## Exercise inputs
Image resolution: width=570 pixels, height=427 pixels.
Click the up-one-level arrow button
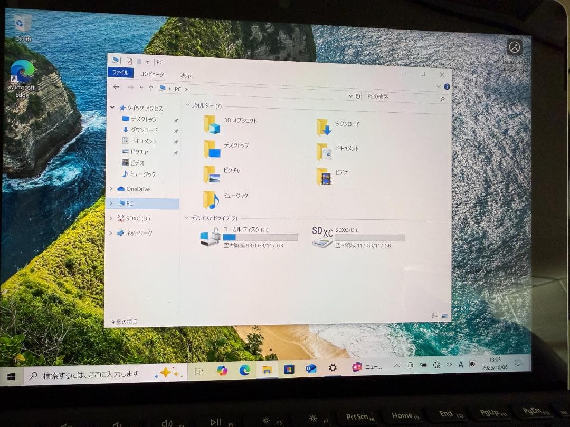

---

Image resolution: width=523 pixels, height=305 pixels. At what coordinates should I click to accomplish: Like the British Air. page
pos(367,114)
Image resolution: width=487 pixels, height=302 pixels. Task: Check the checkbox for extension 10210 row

## Aim of the exercise
Everything above from the line containing "Image resolution: width=570" down to the line containing "Click the up-one-level arrow button" should be copied exactly, both end lines included, and nothing else.

## Answer to this task
Image resolution: width=570 pixels, height=427 pixels.
Click the up-one-level arrow button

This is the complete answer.